De rechtbank heeft met haar beslissing, hiervoor onder 3.7 weergegeven, het verzoek tot het horen van de getuigen afgewezen. De rechtbank verstaat deze beslissing aldus dat daarmee een reactie is gegeven op de beide grondslagen van het verzoek tot het horen van de getuigen.
Weliswaar verwees de rechtbank alleen naar de startinformatie, maar voor beide grondslagen gold dat dezelfde getuigen dienden te worden gehoord, en tot het horen van die getuigen bestond naar het oordeel van de rechtbank geen noodzaak.

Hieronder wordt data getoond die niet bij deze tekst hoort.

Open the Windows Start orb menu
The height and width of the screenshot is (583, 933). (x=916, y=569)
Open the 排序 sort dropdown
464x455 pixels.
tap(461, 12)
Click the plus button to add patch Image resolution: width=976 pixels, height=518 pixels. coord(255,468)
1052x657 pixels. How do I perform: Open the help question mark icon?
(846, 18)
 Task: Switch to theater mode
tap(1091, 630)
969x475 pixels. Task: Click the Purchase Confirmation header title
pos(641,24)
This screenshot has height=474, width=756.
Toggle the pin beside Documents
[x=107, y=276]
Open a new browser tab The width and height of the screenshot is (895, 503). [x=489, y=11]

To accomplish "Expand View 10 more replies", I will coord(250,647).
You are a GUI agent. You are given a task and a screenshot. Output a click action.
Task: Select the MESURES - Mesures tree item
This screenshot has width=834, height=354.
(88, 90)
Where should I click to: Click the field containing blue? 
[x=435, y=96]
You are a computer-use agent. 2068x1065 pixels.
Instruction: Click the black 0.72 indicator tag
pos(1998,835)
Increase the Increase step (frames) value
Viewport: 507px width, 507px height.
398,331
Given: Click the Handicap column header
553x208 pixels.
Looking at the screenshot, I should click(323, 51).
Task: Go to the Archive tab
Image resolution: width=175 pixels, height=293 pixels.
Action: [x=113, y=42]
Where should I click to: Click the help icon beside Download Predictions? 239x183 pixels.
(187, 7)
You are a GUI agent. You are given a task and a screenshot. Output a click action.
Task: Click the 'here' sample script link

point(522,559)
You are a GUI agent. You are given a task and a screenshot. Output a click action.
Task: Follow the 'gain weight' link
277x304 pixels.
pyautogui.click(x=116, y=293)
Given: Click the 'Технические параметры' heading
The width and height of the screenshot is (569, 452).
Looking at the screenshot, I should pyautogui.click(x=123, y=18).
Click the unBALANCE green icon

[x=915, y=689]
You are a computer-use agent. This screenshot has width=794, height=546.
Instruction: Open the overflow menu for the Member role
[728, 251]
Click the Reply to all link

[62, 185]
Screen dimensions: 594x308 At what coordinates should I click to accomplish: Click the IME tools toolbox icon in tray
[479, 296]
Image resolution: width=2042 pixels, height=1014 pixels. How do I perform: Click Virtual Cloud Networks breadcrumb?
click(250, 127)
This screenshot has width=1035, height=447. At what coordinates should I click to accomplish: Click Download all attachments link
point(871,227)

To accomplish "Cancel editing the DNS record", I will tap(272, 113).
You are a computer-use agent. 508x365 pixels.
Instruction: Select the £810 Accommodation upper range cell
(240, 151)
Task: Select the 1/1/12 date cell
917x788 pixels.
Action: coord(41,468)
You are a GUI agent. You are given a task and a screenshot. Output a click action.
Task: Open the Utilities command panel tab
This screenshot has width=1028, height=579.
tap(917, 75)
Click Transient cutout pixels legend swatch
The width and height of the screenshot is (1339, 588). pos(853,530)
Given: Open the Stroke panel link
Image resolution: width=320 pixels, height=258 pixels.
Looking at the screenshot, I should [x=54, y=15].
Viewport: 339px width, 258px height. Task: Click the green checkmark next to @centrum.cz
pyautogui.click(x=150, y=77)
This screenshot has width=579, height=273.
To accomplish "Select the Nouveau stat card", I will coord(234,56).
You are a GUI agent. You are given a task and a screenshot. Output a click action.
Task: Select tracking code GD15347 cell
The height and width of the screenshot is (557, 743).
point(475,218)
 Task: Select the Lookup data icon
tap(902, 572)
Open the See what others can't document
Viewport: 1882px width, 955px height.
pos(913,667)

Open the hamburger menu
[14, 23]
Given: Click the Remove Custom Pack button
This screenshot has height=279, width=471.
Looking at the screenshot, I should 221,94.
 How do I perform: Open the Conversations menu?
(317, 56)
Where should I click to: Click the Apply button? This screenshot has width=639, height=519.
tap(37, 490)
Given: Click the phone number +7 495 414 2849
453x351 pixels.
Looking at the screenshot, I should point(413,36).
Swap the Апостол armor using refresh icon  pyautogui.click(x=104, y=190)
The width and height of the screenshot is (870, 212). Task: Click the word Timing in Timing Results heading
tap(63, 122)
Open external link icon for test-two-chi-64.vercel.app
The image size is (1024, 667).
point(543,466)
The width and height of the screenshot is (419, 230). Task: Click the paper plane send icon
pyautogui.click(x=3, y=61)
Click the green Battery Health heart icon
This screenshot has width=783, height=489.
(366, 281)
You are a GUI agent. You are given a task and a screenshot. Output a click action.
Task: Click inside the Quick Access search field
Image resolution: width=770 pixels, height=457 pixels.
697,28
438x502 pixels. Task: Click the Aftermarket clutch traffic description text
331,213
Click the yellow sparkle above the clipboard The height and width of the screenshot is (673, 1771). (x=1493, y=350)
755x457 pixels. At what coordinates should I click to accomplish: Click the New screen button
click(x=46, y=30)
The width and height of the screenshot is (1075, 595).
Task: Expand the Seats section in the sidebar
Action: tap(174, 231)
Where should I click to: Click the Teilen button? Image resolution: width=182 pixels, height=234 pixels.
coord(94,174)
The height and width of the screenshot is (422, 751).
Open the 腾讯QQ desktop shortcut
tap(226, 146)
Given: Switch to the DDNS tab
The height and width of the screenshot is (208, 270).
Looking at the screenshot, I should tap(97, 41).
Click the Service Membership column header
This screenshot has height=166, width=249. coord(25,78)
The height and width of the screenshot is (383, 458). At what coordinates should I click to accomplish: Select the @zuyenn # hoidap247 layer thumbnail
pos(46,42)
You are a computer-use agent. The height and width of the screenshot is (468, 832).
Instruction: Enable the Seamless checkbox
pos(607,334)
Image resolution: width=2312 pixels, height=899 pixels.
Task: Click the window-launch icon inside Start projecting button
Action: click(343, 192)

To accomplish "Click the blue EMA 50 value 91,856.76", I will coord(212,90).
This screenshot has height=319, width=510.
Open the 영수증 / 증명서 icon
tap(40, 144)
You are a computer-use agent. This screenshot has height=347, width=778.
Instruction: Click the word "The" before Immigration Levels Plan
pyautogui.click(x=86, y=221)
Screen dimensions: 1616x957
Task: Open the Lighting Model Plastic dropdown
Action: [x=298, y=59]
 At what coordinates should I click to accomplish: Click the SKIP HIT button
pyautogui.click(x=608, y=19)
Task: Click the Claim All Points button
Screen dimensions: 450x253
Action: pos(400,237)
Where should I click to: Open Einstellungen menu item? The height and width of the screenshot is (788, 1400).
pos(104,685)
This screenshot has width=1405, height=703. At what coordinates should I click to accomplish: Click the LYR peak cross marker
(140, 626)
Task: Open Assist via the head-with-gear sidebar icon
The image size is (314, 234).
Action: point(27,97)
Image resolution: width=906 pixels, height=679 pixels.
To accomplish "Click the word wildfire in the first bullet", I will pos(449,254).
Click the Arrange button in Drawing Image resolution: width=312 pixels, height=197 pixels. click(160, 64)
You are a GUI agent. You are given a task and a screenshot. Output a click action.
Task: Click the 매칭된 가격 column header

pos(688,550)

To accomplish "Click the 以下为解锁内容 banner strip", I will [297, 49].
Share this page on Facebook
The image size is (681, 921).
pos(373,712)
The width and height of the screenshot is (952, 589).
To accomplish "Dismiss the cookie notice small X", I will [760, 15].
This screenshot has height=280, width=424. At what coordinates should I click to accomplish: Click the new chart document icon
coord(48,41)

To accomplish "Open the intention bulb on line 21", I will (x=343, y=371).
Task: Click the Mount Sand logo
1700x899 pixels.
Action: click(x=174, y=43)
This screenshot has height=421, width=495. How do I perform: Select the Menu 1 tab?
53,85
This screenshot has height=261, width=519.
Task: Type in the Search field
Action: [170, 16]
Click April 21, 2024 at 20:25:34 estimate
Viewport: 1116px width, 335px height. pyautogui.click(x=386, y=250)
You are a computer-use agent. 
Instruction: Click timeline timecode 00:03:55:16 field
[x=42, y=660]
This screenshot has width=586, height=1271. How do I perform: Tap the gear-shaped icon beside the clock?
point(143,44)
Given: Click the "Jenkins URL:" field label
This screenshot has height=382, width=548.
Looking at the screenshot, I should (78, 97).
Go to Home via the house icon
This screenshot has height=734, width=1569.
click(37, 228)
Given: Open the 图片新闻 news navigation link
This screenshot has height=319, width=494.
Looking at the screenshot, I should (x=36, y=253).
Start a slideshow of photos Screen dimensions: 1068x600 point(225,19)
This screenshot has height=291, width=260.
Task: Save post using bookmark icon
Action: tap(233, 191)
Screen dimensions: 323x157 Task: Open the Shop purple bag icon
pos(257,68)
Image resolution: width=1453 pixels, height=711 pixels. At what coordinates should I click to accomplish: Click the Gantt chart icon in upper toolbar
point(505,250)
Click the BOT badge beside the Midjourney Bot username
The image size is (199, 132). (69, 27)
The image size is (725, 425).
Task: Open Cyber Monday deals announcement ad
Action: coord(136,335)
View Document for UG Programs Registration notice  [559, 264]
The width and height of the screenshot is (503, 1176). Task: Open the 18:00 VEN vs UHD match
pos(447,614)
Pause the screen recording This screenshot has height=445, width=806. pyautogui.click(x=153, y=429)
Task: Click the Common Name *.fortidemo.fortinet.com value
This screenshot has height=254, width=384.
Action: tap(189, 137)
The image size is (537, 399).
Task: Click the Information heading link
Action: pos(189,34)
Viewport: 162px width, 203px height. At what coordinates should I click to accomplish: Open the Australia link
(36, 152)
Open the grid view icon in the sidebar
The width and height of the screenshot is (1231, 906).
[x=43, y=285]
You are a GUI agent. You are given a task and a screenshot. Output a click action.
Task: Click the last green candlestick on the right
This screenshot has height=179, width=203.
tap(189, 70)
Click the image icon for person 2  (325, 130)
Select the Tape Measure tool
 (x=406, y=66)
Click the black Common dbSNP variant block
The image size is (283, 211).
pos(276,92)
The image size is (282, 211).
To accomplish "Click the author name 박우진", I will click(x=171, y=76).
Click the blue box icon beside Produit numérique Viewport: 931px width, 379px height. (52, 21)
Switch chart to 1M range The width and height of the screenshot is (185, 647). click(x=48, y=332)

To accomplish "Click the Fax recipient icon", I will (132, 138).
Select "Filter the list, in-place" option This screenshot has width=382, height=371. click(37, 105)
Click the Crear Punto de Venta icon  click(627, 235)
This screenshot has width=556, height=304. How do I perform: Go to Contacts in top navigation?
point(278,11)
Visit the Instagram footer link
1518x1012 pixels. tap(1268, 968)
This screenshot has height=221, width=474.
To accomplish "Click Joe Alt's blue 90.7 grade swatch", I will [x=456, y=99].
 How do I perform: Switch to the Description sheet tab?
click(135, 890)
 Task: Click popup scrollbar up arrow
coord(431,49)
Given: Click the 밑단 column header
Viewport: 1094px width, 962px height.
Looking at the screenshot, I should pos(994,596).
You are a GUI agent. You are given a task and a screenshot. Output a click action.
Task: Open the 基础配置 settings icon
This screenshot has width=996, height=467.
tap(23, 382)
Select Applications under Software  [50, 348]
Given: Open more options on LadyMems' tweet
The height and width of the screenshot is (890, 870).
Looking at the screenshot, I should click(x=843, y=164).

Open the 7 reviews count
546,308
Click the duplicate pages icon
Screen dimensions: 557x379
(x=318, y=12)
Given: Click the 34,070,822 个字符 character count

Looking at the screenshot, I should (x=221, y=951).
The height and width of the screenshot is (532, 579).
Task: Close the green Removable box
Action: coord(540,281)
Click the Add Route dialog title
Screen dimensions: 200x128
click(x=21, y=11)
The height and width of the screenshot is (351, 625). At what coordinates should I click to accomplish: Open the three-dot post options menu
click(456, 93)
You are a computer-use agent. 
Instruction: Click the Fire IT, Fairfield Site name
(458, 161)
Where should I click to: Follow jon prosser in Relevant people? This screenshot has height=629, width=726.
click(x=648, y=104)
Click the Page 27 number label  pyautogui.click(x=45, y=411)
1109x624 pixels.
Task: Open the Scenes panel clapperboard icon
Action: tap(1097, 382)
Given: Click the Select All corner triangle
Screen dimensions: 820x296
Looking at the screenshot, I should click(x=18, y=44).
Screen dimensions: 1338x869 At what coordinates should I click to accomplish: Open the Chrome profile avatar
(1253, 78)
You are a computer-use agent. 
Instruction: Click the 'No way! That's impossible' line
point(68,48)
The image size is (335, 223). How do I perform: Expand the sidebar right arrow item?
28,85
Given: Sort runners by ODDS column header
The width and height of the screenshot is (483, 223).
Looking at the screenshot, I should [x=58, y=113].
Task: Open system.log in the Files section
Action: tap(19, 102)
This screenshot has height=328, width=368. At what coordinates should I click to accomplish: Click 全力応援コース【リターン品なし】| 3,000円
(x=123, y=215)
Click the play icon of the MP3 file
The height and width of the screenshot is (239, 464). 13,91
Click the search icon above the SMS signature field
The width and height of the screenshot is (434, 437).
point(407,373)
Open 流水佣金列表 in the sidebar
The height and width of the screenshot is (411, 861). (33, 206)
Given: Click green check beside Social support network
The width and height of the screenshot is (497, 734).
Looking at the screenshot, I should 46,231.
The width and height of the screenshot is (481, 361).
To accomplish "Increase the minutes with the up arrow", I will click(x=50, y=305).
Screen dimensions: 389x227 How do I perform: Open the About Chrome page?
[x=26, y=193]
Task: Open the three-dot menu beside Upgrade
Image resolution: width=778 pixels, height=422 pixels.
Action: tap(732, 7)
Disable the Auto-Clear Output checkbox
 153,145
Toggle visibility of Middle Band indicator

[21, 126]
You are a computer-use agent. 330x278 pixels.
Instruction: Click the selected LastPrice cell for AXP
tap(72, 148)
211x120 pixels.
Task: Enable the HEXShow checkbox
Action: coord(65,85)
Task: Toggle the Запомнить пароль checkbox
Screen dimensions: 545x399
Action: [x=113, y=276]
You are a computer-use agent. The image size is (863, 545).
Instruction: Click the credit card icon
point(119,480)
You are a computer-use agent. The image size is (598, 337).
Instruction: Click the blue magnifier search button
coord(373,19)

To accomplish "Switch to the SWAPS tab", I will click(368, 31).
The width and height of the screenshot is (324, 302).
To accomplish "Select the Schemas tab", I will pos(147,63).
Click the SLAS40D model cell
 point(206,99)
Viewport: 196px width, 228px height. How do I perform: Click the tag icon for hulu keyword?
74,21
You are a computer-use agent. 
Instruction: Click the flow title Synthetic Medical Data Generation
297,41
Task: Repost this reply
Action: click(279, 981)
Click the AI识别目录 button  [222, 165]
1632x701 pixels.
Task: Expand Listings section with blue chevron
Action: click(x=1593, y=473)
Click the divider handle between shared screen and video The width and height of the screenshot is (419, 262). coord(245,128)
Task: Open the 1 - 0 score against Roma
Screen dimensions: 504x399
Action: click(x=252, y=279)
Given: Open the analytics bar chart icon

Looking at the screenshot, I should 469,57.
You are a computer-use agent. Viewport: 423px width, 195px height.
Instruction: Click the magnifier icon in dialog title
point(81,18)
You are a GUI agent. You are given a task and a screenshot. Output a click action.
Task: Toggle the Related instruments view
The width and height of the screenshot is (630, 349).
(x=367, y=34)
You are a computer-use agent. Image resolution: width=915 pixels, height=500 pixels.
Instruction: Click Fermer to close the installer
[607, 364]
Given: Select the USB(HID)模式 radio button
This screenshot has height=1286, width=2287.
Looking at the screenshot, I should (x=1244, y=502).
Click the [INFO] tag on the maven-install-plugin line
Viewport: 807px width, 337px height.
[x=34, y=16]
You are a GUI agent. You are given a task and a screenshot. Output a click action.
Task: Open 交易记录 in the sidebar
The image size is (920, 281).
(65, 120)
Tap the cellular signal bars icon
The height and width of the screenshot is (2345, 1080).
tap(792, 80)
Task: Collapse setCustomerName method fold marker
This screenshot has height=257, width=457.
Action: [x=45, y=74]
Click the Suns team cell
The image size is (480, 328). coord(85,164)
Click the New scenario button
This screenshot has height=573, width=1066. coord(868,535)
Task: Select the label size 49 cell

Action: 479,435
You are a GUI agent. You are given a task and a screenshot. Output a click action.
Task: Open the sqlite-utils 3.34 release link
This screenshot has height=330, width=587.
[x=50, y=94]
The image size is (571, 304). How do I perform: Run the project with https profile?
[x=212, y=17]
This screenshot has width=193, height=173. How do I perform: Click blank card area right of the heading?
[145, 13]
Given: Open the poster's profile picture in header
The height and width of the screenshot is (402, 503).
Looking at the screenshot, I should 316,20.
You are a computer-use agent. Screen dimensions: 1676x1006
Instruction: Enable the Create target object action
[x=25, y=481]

Het zou helderder zijn geweest wanneer de rechtbank ook met zoveel woorden tot uitdrukking had gebracht dat de beslissing beide grondslagen betrof, doch het ontbreken van een expliciete motivering op dat punt levert niet een zwaarwegende aanwijzing als hiervoor bedoeld op.
3. 10
Op grond van het voorgaande is de wraking ongegrond. Het verzoek moet worden afgewezen.
4. De beslissing
Wijst af het verzoek tot wraking van [namen gewraakte rechters].
Deze beslissing is gegeven op 6 december 2010 door mr. M.F.L.M. van der Grinten, voorzitter, mr. P.H. Veling en mr. P. Vrolijk, rechters.
Deze beslissing is door de oudste rechter uitgesproken ter openbare terechtzitting in tegenwoordigheid van mr. S.A. Commandeur, griffier.
De voorzitter is afwezig, om welke reden de beslissing door de oudste rechter en de griffier is ondertekend.